L’arte di Lynch è stata radicalmente anti-didattica e capace, come un pungolo, di toccare le zone della mente di noi tutti, i nervi dell’inconscio scoperti in ognuno di noi. Forse anche per questo ha avuto una diffusione popolare così vasta, tutti conoscono Lynch, lo amano o respingono, ma hanno visto almeno un suo film. Non può essere un caso. C’è chi sostiene perfino che David Lynch fosse un sensitivo, un essere capace di toccare un’altra dimensione dell’esistenza e riversarla nella nostra, e che dal 16 gennaio 2025 sia solo migrato su un piano diverso. Ma qui siamo nell’esoterico, giustamente, perché Lynch è stato un regista esoterico.

Tra le tante cose che ci ha lasciato, anche se non sarebbe d’accordo, ce n’è una che ricopre un valore quasi sociale: la centralità narrativa dei mostri, gli strani, i deformi. Non c’è messaggio, ovvio, e non c’è alcuna politica intesa in senso stretto, ma soltanto una politica del linguaggio. Alla sorgente della sua carriera, nel 1980 Lynch gira The Elephant Man: il suo film più “normale”, insieme a Una storia vera del 1999, dopo quel debutto onirico e sperimentale che fu Eraserhead.

Come molti sanno, qui si racconta la storia vera di John Merrick, ossia l’uomo elefante: gravemente deforme a causa della sindrome di Proteo, nella Londra di fine Ottocento viene esposto come fenomeno da baraccone fino all’intervento del dottor Frederick Treves, che decide di aiutarlo a spaccare la sua condizione. Il freak show non era una novità ma un’infame realtà: preconizzato dal circo mostruoso di Tod Browning, poi rimesso in scena dalla Venere Nera di Kechiche (una donna affetta da steatopigia) che veniva umiliata negli stessi spettacoli di Merrick.

La parabola dell’uomo elefante, interpretato da John Hurt, esplode sullo schermo nel suo dramma profondo e abissale: il confronto col medico di un quarantenne Anthony Hopkins fa risaltare ancor di più l’orribile deformità. E qui si innesta la magia del giovane Lynch: prima applica una protesi vasta ed evidente a Merrick, lo sfigura e rende inguardabile, e poi ce lo fa vedere. Nel corso del racconto, in modo graduale e auto-evidente, ci abituiamo alla sua presenza, all’aspetto fisico del “mostro” e soprattutto realizziamo che l’apparenza non coincide con l’essenza.

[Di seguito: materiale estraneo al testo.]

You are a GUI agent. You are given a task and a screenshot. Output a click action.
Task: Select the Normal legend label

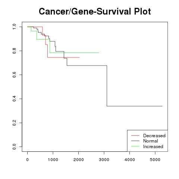(x=151, y=141)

Nel tragico avvitamento finale l’uomo elefante urla: “Sono un essere umano!”. In questo titolo fondamentale per il cinema della diversità, allora, Lynch lancia e lascia un’altra suggestione della sua arte immensa e inestimabile, ripercorribile all’infinito e che verrà ripercorsa continuando a vedere i suoi film: è la dignità dei mostri. Non viene mai detto, mai enunciato, mai specificato perché non serve: la dignità dell’uomo elefante è tutta dentro l’immagine.